Autunno caldo per le nostre tasche. Quanto costano spesa, scuola e bollette
Libri e quaderni, bollette e spesa: il rientro dalle ferie ha un duro contraccolpo sulle tasche degli italiani. Si stima che, tra settembre e dicembre, il costo della vita aumenterà di oltre 400 euro per famiglia
Libri e quaderni, bollette, spesa, quale che sia il comparto considerato, la certezza è la medesima: il rientro dalle ferie ha un duro contraccolpo sulle tasche degli italiani. A partire dall’autunno 2025, praticamente tutti i prodotti e servizi mostreranno aumenti significativi, con un impatto diretto sul carrello della spesa, sulle uscite familiari e sulle bollette.
E allora, giusto per preoccuparci con cognizione di causa, ecco una lista di beni e servizi i cui costi sono aumentati o stanno per aumentare.
Il primo allarme l’ha lanciato recentemente Unimpresa, con la previsione che il prezzo medio di una tazzina di caffè espresso al bar potrà raggiungere i 2 euro entro la fine del 2025, registrando un aumento superiore al 50% rispetto al 2020. La ricerca sottolinea il valore simbolico della pausa caffè in Italia e avverte che, se il prezzo diventa proibitivo, c'è il rischio che venga percepito come un lusso, perdendo la sua dimensione democratica.
Non è soltanto il caffè a pesare sempre di più sul portafoglio degli italiani. Per esempio, rincarano anche burro e prodotti lattiero-caseari: il settore dei latticini è tra i più colpiti, dato che il comparto continua a registrare rialzi e, nello specifico, il burro ha toccato nuovi massimi storici a giugno 2025. In Italia gli aumenti annui sfiorano il +20%, un dato che allarma soprattutto le famiglie e la filiera dolciaria. Cattive notizie anche per i golosi di cacao e derivati. La crisi dell’offerta in Africa Occidentale ha portato a un’impennata dei prezzi mondiali del cacao. Per i consumatori italiani questo significa un rincaro medio del +21% sul cacao e di circa +13% per il cioccolato nell’ultimo anno e nulla lascia sperare che gli aumenti si fermeranno.

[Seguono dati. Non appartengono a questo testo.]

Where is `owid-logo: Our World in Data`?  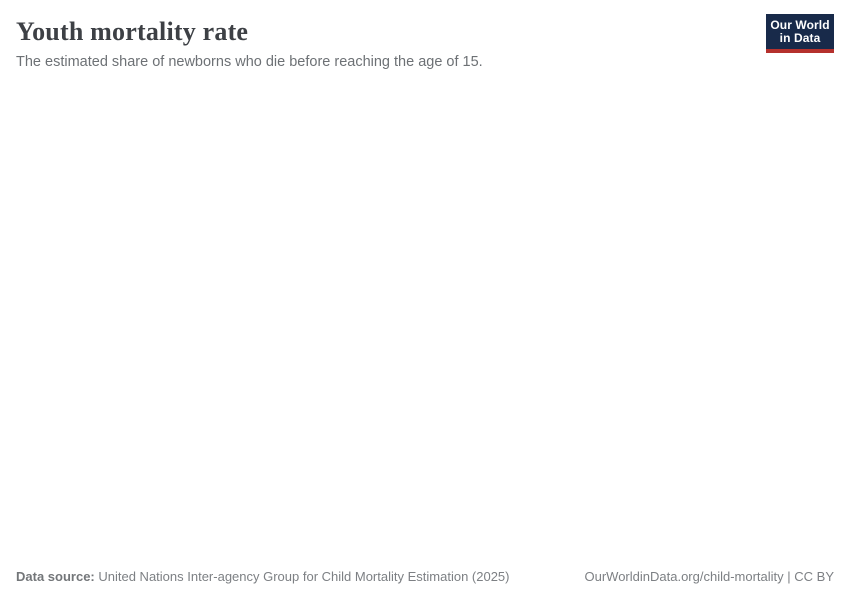 owid-logo: Our World in Data is located at coordinates (800, 34).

Anche il reparto ortofrutta registra numeri in salita, con la frutta che segna un +7% tendenziale su base annua. In autunno, la stagionalità e l’andamento delle importazioni potrebbero generare ulteriori oscillazioni, rendendo il prezzo di mele, pere e agrumi particolarmente volatile. Non va meglio sul fronte del mercato europeo dello zucchero: dall’estate 2025 l’Unione Europea è tornata a essere netta importatrice, con stock in calo. Il rischio è che questo si traduca in rincari per i consumatori già in autunno, soprattutto nei settori della pasticceria e delle bibite. In Italia, però, la sugar tax entrerà in vigore solo dal 1° gennaio 2026, quindi non influirà immediatamente, ma bisognerà vedere se il mercato non comincerà per tempo ad aumentare i prezzi. Restano sostenuti anche quelli dell’olio extravergine: nel confronto tra il 2021 e il 2025 si registra un +60%. Le gravi carenze produttive tra il 2023 e il 2024 hanno inciso profondamente, e nonostante qualche segnale di sollievo, i livelli rimangono storicamente elevati.
In sintesi, il carrello della spesa prevede un aumento di circa 130 € per una famiglia con due figli.
La ristorazione sarà sempre meno un piacere a buon mercato. Secondo le rilevazioni, i listini di ristoranti e pizzerie sono cresciuti di circa il +6% già nella primavera 2025 e, con l'arrivo dei nuovi menù autunnali, anche a causa dell’aumento dei costi delle materie prime, è facile immaginare che gli operatori del settore possano ritoccare nuovamente i prezzi.
Lontano dalla tavola il futuro non è più roseo, dato che con il ritorno sui banchi a settembre, anche il capitolo scuola incide sul budget familiare: zaini, diari e quaderni registrano rincari medi intorno al 5%, mentre i libri di testo segnano un +3,8%, con un costo aggiuntivo di circa 50 € per famiglia.
Altre note dolenti, l’assicurazione auto, con il premio medio delle polizze auto che nel secondo trimestre 2025 ha registrato un +7% su base annua, con impatto diretto sui rinnovi in scadenza durante l’autunno, e le bollette di luce e gas. Il trimestre che parte dal 1° ottobre è infatti quello in cui ARERA normalmente revisiona le tariffe. Le stime indicano un incremento medio delle tariffe del gas del 15% nell'ultima parte del 2025, che potrebbe portare a una spesa extra di circa 170 € per famiglia tra settembre e dicembre.
Calcolatrice alla mano, si stima un costo extra di circa 416 € per famiglia media tra settembre e dicembre.